Papież spotkań się z ludźmi pracy: "Walczmy razem z bożkiem-pieniądzem". Według papieża panujący system ekonomiczny "ma w swym centrum bożka, nazywającego się pieniądz". "By go bronić, skupiają się w centrum, a ci, którzy są na skraju, upadają" - mówił. Powiedział także, że szczególnie dotyka to ludzi starszych. Przynał, że "niektórzy mówią wręcz o ukrytej eutanazji".

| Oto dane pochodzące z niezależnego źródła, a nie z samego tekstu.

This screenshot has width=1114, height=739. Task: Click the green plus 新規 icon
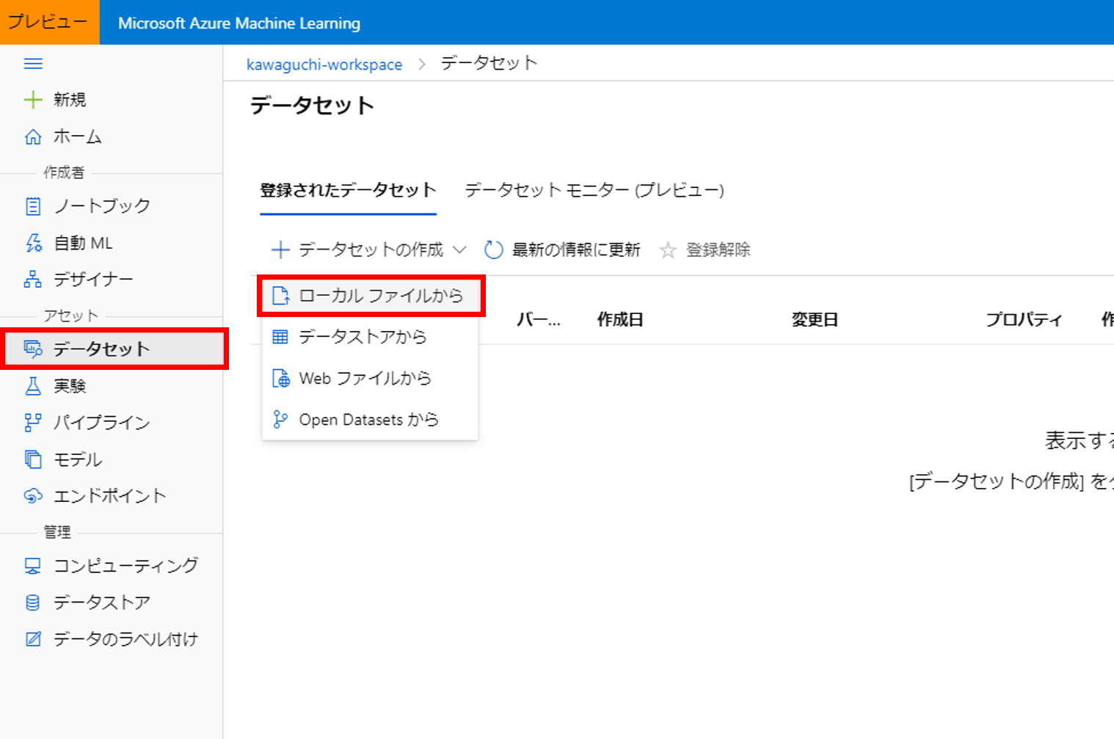point(33,100)
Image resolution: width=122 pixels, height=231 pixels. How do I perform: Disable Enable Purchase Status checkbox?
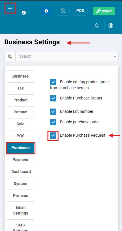53,98
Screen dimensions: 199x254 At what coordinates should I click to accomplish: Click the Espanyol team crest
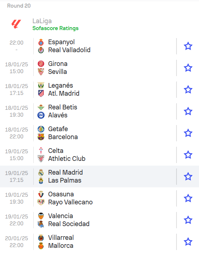click(41, 42)
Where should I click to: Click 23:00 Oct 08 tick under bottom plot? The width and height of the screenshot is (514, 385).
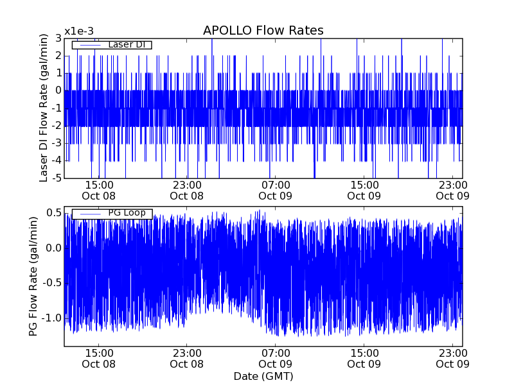point(187,358)
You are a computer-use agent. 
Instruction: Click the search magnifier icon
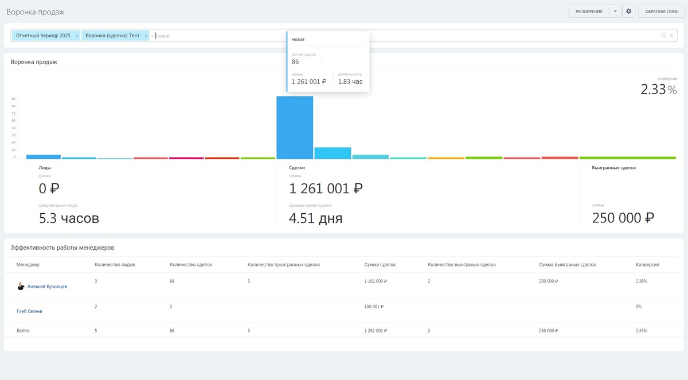(663, 36)
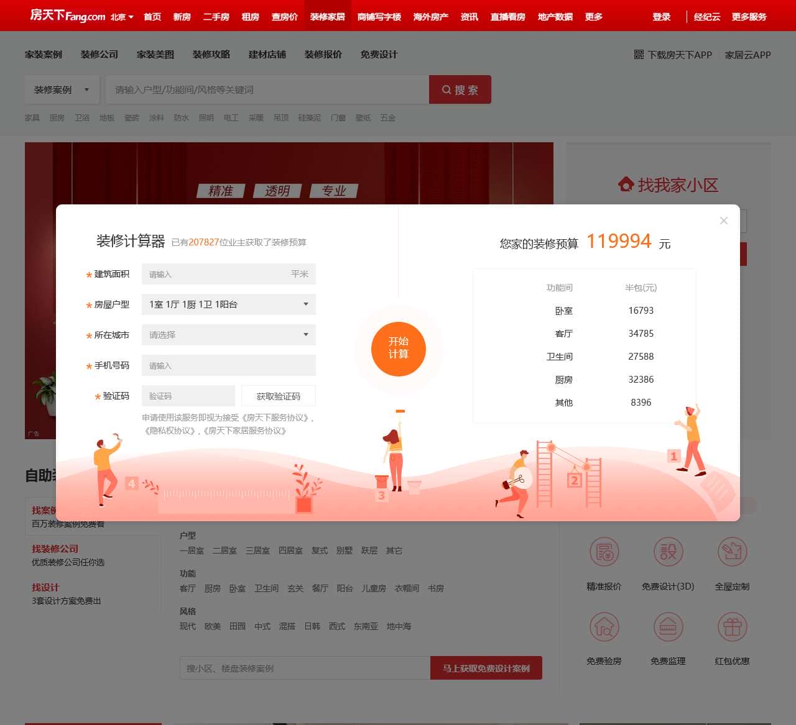Select the 精准报价 icon

[604, 552]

"Bóg chciał, by w centrum świata nie był bożek, lecz mężczyzna i kobieta (...) Nie pozwólcie się ograbić z nadziei". Papież wspominał też swoje trudne ekonomicznie dzieciństwo: "Mój ojciec w młodości pojechał do Argentyny pełen złudzeń, przekonany, że znajdzie tam prawdziwą Amerykę, a przeżył cierpienia kryzysu lat 30. Stracili wszystko, nie było pracy, a ja w dzieciństwie słyszałem, gdy mówiono o tym w domu."

"Dobrze to znam i muszę wam powiedzieć: Odwagi! Ale jestem też świadom tego, że muszę też zrobić wszystko, co w mej mocy, by ta odwaga nie była tylko słowem rzuconym na odchodne, by nie było to tylko serdeczne słowo pracownika Kościoła."